What is being asked – With the pictures removed, set down all of the entries below exactly.

Segment Start: Exercise input

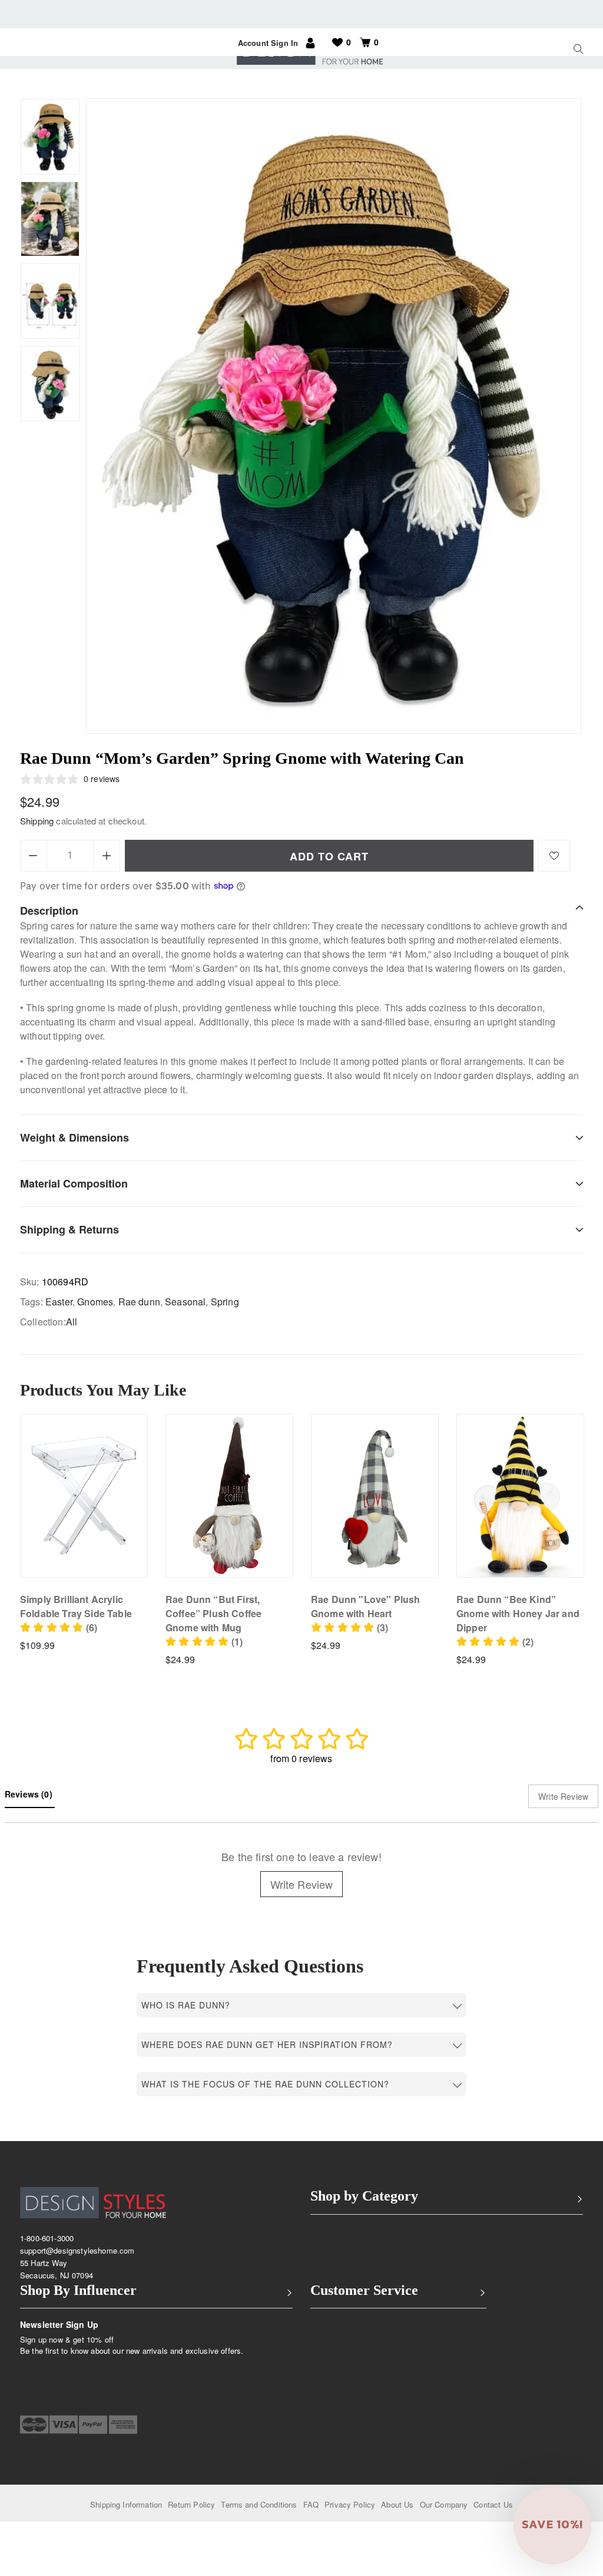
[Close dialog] (505, 1197)
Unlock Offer (374, 1356)
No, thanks (374, 1418)
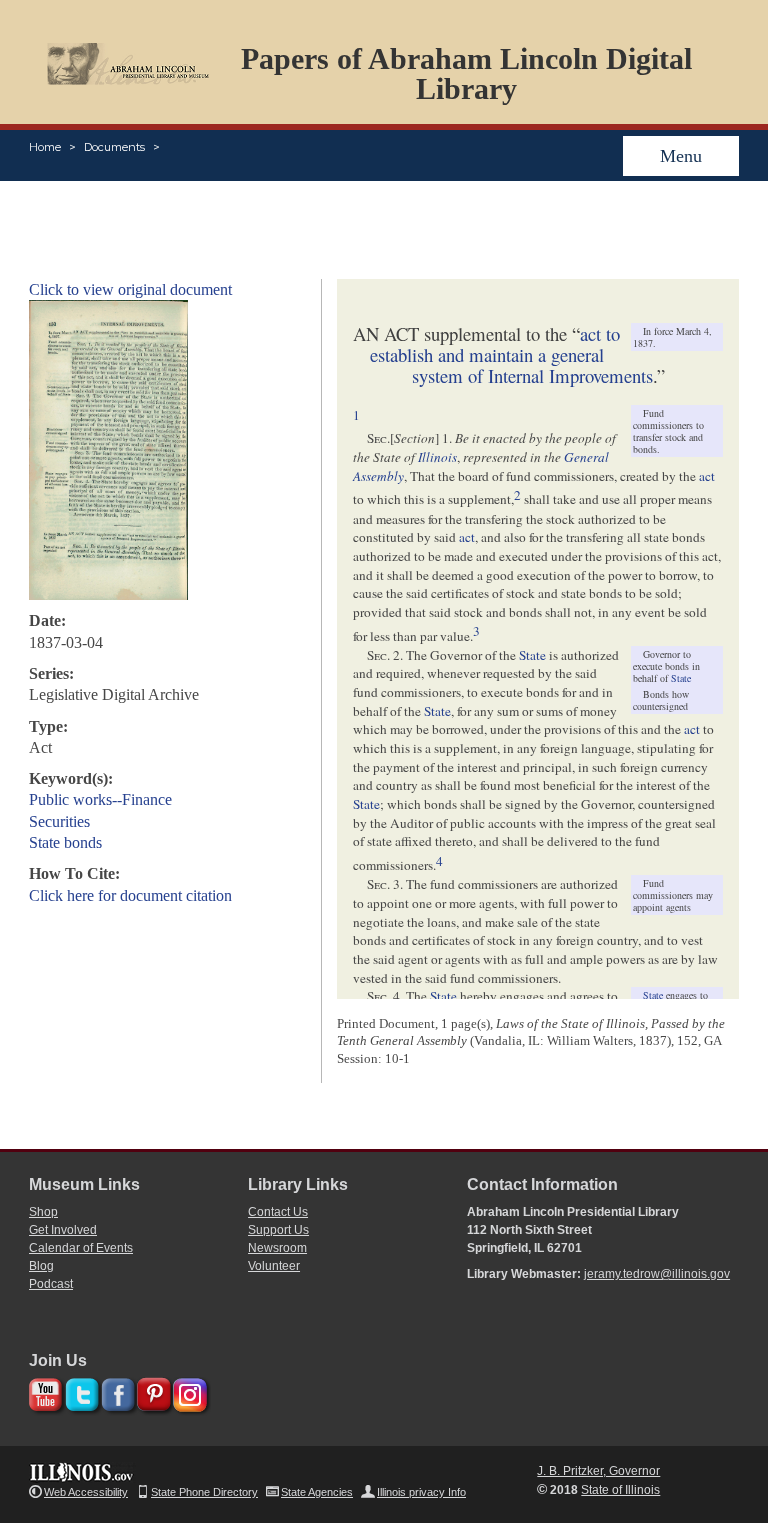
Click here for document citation (130, 895)
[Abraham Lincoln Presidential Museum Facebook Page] (115, 1391)
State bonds (65, 842)
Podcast (51, 1284)
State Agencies (317, 1492)
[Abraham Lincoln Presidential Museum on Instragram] (187, 1391)
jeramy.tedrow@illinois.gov (657, 1274)
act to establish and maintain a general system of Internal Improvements (511, 355)
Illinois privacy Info (421, 1492)
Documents (114, 147)
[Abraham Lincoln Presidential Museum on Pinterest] (151, 1391)
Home (45, 147)
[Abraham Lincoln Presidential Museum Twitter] (79, 1391)
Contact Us (278, 1212)
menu (681, 156)
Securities (59, 821)
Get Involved (63, 1230)
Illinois (437, 457)
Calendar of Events (81, 1248)
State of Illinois (620, 1490)
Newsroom (277, 1248)
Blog (41, 1266)
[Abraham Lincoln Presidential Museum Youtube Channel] (43, 1391)
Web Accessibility (86, 1492)
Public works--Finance (100, 799)
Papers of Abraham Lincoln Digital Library (466, 73)
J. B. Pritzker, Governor (598, 1471)
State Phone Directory (204, 1492)
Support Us (278, 1230)
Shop (43, 1212)
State (681, 678)
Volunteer (274, 1266)
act (707, 476)
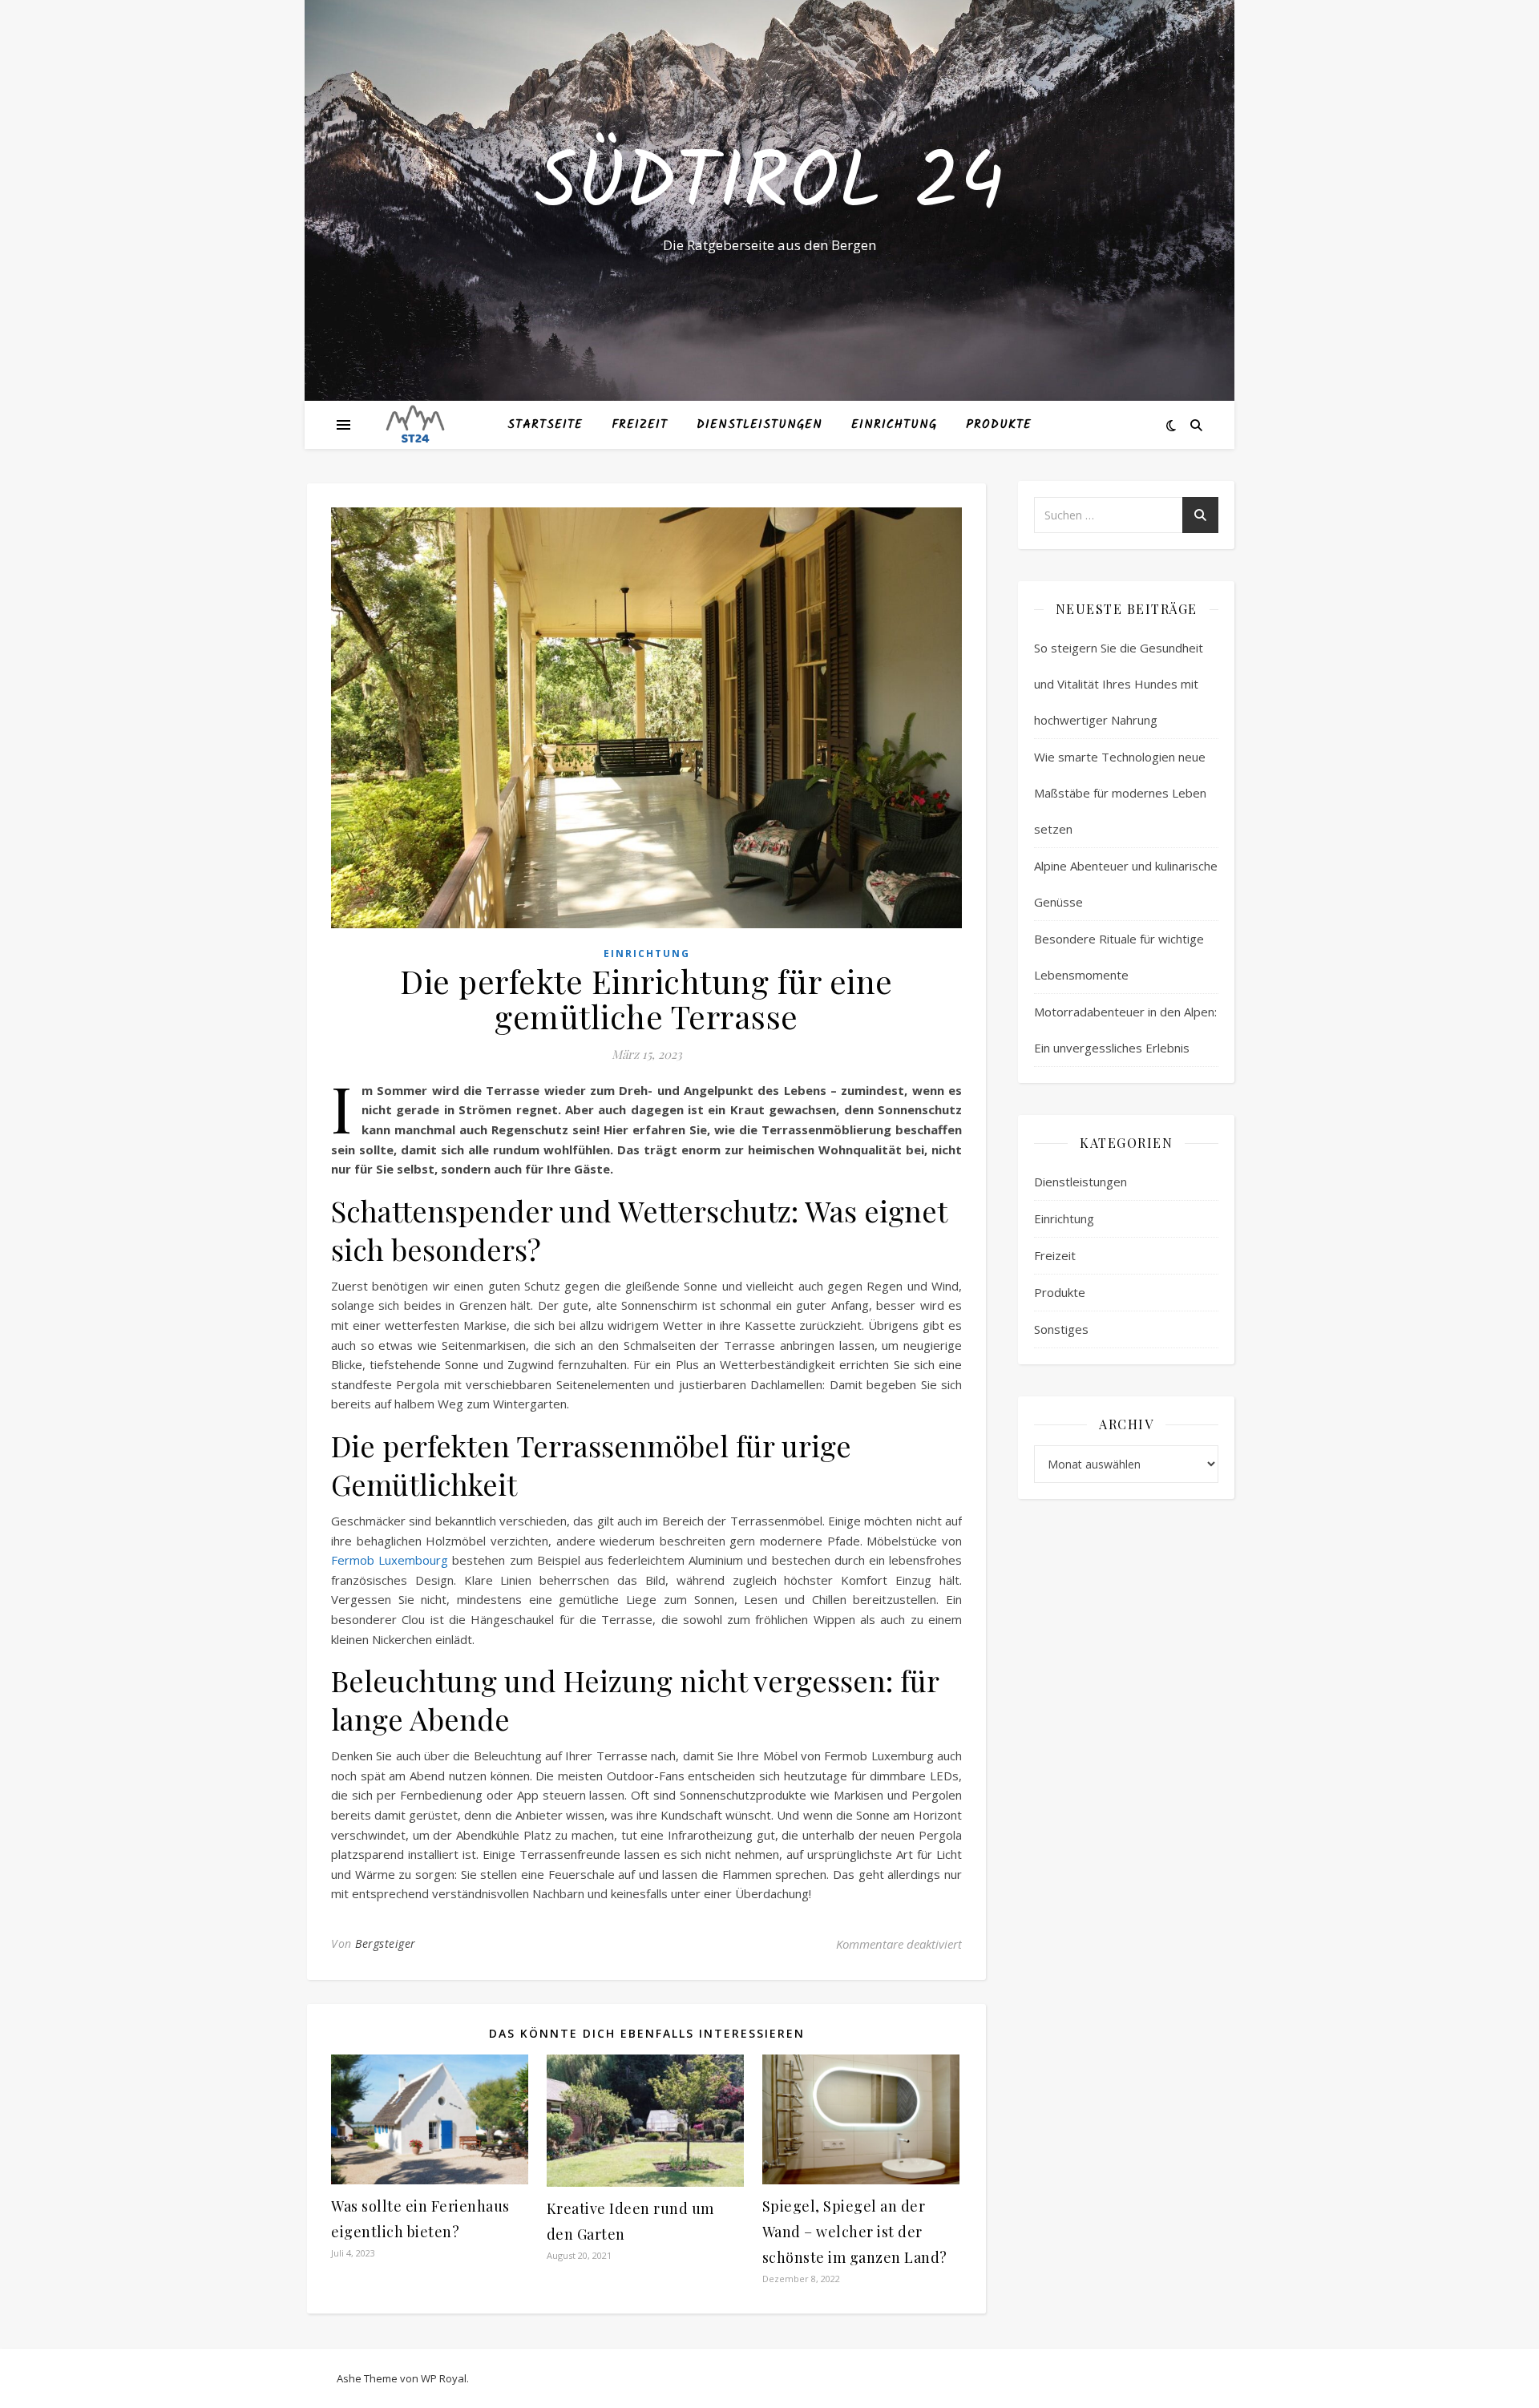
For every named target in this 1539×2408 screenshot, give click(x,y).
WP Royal (444, 2378)
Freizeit (640, 424)
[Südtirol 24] (415, 425)
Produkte (999, 424)
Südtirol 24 (769, 186)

Segment End: Exercise input

Task solution –
[Close dialog] (505, 1197)
Unlock Offer (374, 1356)
No, thanks (374, 1418)
Click here for document citation (130, 895)
[Abraham Lincoln Presidential Museum Facebook Page] (115, 1391)
State bonds (65, 842)
Podcast (51, 1284)
State Agencies (317, 1492)
[Abraham Lincoln Presidential Museum on Instragram] (187, 1391)
jeramy.tedrow@illinois.gov (657, 1274)
act to establish and maintain a general system of Internal Improvements (511, 355)
Illinois privacy Info (421, 1492)
Documents (114, 147)
[Abraham Lincoln Presidential Museum on Pinterest] (151, 1391)
Home (45, 147)
[Abraham Lincoln Presidential Museum Twitter] (79, 1391)
Contact Us (278, 1212)
menu (681, 156)
Securities (59, 821)
Get Involved (63, 1230)
Illinois (437, 457)
Calendar of Events (81, 1248)
State of Illinois (620, 1490)
Newsroom (277, 1248)
Blog (41, 1266)
[Abraham Lincoln Presidential Museum Youtube Channel] (43, 1391)
Web Accessibility (86, 1492)
Public works--Finance (100, 799)
Papers of Abraham Lincoln Digital Library (466, 73)
J. B. Pritzker, Governor (598, 1471)
State Phone Directory (204, 1492)
Support Us (278, 1230)
Shop (43, 1212)
State (681, 678)
Volunteer (274, 1266)
act (707, 476)
For every named target in this 1539×2408 screenshot, give click(x,y).
WP Royal (444, 2378)
Freizeit (640, 424)
[Südtirol 24] (415, 425)
Produkte (999, 424)
Südtirol 24 (769, 186)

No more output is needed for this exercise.